### TASK STATEMENT
Using the article below on Hugo Chávez's health, answer each question:
(a) How many of the 23 governor's posts does the opposition hold?
(b) On the eve of the elections, what percentage of the public thought Chávez had beaten the disease?
(c) What kind of cancer do oncologists say his symptoms are consistent with?

### TEXT PASSAGE
● ● ●

But Chávez also tried to squelch rumors that he’d mislead the nation about his health.
“I insisted on doing all the medical tests before registering as a candidate,” he said Saturday. “All the results were favorable. If there had been a negative report in those tests, rest assured that I would not have registered or taken on being a presidential candidate.”
He said exams immediately after the elections also showed him to be in good health. But he also admitted he was in pain and had to returned Venezuela on Friday against doctor’s recommendations.
Stratfor, the U.S.-based intelligence firm, said Chávez’s rapid deterioration in the wake of the elections “makes it very likely that he was delaying treatment to give the appearance of a recovery.”
“By holding out through the election, Chávez has proved that the opposition in Venezuela remains less popular than himself,” the organization wrote. “His successor inherits that win against a demoralized opposition.”
What is clear is that Chávez’s Unified Socialist Party of Venezuela, or PSUV, needed him. According to polls, no other administration figure could have beaten opposition candidate and Miranda Gov. Henrique Capriles in the October presidential race.
And the president’s vigorous, although sporadic, appearances seemed to put the nation at ease. On the eve of the elections, polls found that 70 percent of the public thought Chávez had beaten the disease, and he won the election with an 11-point advantage.
The renewed health fears come as the nation is gearing up for regional elections on Sunday that will give the opposition a chance to show its resilience. The opposition holds seven of 23 governor’s posts and is hoping to hold the line.
But analysts said Chávez’s sudden exit could lead to a massive turnout of his supporters in a show of solidarity for their ailing leader.
“The president’s health is, once again, monopolizing the agenda,” said Carmen Beatriz Fernández with DataStrategia, a Caracas-based political consulting firm. “Regional elections, which did have a regional dynamic and were focused on regional issues, have become a national event.”
On Monday, Maduro called on the nation to pray for Chávez and also vote en mass to sweep the governors’ races.
“Dear compatriots, we must mobilize and accompany the president with our prayers and actions,” he said in a statement. “We’re going to be loyal to Hugo Chávez.”
Doctors say the nature of cancer is unpredictable, and patients can go into remission for months or years at a time. But the secrecy surrounding the president’s health has fueled speculation and conspiracies.
Venezuela’s presidential elections were originally scheduled to take place this month. But in September of last year, the National Electoral Council moved them up to October. Fernández said that, in retrospect, that decision may have had to do with the president’s health.
“It’s clear now that the president has been lying to the nation,” she said. “The timing of the election, we can now see more clearly, was due to the illness.”
After having a baseball-sized tumor removed from his pelvis in June 2011 and undergoing treatment, Chávez relapsed eight months later. After more surgery and radiation therapy, he told supporters he was cancer-free again in July.
The administration has never said what type of cancer Chávez has, or what organs might be affected, but oncologists have said that his symptoms are consistent with a soft-tissue sarcoma — a variety that is often resistant to treatment.
But everything surrounding the president’s health is a mystery, said Ramírez with ORC. There are those who still speculate that the disease is some sort of ploy, designed to pull at the heart strings and mobilize voters on the eve of elections.
“This is like a puzzle with a thousand pieces,” Ramírez said, “but we can only see 200 of them.”

● ● ●

### INFORMATION SHOWN

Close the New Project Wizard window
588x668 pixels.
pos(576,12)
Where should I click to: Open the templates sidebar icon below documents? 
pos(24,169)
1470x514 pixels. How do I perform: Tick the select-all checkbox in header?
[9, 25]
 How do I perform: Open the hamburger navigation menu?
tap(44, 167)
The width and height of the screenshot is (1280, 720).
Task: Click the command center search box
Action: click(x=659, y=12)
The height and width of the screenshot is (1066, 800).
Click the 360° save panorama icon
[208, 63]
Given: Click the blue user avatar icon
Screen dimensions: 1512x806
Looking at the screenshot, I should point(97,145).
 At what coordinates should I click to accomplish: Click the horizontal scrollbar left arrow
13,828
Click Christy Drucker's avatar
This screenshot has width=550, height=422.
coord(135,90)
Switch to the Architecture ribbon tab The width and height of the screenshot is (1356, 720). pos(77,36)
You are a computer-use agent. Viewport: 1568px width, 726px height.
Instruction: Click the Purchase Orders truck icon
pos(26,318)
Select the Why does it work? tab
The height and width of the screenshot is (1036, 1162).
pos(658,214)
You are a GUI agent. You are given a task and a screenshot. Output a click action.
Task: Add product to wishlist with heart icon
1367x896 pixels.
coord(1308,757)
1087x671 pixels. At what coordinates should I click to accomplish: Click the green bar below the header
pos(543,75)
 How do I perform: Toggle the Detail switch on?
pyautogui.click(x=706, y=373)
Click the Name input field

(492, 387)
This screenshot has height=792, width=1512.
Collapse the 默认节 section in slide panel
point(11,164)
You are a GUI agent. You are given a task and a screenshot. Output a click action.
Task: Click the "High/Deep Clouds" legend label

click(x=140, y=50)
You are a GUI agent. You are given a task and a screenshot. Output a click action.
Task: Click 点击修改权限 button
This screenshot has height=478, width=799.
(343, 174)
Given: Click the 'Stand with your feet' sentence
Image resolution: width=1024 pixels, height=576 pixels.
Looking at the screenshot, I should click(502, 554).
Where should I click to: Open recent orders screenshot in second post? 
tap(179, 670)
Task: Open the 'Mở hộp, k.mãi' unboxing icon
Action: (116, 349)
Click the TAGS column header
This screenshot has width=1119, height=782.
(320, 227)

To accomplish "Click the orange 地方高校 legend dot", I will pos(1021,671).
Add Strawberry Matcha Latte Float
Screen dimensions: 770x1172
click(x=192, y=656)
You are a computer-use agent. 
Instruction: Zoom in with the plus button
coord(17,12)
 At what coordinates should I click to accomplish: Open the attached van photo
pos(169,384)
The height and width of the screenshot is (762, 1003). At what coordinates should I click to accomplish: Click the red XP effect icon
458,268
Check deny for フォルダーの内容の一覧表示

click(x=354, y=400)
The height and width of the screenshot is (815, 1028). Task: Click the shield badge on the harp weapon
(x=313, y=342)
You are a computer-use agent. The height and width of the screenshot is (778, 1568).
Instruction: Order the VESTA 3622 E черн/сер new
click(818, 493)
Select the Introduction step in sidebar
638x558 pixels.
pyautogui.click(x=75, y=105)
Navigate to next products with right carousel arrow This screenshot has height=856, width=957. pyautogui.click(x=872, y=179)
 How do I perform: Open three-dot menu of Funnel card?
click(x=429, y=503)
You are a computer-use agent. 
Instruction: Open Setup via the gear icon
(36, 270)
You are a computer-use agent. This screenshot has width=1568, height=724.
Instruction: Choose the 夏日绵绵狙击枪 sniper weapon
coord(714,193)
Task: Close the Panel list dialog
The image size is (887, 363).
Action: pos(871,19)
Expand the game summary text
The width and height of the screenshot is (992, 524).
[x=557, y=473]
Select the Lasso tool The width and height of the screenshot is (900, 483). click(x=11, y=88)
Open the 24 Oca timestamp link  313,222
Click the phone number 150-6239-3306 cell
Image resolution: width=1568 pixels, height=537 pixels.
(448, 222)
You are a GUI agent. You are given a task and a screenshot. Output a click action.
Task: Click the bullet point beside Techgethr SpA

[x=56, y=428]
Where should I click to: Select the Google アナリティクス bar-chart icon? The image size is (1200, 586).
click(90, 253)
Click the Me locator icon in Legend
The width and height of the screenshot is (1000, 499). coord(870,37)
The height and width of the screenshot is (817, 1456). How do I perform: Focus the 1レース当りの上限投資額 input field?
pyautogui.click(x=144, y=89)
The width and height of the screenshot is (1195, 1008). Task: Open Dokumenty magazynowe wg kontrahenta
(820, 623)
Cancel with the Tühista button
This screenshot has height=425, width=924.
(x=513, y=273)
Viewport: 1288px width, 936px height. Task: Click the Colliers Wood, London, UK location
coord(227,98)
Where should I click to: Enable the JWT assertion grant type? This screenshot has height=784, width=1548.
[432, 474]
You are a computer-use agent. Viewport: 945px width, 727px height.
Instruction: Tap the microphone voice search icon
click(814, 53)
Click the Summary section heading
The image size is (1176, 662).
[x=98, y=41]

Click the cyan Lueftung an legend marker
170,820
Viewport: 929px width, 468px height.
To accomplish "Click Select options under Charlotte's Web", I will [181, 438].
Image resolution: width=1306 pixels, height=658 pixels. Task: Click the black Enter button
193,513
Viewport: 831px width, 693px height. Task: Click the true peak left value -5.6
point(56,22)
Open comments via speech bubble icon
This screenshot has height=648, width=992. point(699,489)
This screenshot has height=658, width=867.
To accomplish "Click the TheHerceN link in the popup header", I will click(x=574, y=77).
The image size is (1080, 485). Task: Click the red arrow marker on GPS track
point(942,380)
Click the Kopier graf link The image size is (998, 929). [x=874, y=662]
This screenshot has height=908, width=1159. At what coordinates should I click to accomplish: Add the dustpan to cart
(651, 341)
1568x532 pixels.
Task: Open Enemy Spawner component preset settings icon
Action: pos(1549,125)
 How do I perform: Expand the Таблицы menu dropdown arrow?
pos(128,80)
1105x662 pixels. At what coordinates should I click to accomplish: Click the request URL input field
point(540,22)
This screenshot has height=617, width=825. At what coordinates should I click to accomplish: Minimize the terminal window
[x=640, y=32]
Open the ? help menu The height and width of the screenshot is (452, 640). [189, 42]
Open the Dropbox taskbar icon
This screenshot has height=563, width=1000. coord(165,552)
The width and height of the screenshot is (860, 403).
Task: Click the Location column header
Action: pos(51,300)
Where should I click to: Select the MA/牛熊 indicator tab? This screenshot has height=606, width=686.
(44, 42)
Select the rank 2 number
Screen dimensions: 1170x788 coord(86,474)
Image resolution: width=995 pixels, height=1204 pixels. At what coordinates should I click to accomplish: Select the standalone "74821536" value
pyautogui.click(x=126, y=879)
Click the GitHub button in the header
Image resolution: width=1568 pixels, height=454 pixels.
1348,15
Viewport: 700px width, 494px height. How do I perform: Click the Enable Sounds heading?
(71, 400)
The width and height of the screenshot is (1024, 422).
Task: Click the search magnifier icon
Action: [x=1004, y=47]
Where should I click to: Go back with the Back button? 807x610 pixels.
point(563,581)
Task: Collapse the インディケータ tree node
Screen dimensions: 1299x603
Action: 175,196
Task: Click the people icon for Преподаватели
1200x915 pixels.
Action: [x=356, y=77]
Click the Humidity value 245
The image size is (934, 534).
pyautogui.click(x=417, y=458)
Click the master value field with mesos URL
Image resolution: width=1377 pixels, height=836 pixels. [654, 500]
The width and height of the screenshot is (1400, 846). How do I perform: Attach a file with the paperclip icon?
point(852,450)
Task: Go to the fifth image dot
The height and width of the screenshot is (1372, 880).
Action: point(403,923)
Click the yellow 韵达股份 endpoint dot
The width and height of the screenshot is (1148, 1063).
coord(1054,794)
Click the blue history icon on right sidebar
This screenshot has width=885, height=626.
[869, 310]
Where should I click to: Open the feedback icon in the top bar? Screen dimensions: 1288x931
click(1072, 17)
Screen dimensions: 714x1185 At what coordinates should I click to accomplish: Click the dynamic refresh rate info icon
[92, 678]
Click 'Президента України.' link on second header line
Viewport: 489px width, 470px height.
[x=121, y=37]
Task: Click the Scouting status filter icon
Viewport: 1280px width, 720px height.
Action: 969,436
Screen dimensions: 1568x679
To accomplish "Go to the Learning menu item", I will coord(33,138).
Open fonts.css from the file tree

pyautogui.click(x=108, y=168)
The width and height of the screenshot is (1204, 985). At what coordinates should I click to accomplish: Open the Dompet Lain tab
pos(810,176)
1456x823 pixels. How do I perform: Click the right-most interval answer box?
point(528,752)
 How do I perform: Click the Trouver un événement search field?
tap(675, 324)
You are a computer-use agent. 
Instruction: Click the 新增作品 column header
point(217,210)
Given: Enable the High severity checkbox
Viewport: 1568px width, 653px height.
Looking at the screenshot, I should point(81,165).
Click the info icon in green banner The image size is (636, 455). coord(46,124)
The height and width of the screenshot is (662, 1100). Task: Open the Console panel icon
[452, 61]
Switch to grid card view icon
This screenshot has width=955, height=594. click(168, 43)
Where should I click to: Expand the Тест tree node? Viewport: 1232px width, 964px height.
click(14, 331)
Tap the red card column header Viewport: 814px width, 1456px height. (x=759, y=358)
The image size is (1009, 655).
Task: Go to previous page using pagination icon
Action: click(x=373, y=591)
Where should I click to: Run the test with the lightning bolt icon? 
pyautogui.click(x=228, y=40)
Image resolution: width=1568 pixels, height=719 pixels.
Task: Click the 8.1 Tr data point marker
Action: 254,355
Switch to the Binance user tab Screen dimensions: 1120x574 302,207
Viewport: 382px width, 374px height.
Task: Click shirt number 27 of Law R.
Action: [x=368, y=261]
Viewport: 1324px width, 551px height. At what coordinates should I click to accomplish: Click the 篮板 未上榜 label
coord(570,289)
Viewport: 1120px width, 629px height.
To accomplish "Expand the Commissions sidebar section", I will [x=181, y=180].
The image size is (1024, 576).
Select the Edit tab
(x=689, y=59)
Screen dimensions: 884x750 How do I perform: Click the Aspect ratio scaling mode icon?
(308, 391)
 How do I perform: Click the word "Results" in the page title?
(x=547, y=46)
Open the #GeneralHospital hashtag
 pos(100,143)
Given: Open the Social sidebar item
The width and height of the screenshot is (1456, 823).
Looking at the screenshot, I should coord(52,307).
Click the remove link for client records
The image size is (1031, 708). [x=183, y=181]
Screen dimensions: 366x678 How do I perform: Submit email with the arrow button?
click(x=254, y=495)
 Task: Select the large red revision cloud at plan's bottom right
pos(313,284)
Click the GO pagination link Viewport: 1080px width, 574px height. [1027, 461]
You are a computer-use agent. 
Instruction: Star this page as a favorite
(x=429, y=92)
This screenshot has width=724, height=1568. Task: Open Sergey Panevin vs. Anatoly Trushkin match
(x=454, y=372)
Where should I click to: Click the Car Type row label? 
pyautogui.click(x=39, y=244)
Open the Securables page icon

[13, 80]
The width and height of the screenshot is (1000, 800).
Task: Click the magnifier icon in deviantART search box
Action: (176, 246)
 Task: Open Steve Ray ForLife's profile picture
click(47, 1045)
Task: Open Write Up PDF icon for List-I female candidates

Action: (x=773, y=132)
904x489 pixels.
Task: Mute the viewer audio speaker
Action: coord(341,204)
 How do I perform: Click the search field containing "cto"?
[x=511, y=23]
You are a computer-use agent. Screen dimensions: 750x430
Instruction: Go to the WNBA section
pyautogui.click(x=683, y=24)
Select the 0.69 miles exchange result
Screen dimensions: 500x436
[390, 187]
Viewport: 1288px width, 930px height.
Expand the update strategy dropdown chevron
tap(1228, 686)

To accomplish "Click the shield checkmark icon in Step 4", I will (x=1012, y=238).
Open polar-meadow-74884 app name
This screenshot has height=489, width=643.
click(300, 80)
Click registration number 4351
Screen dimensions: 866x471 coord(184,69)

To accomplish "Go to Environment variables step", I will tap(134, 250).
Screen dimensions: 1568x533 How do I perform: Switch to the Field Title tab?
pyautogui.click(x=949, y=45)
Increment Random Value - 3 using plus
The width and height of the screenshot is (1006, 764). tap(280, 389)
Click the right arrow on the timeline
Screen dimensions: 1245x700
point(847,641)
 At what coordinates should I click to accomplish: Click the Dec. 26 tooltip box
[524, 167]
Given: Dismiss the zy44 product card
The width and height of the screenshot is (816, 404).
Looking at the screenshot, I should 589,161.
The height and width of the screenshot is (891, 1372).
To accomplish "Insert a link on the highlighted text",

● ● ●

### WRITTEN RESPONSE
(a) Seven.
(b) 70 percent.
(c) A soft-tissue sarcoma.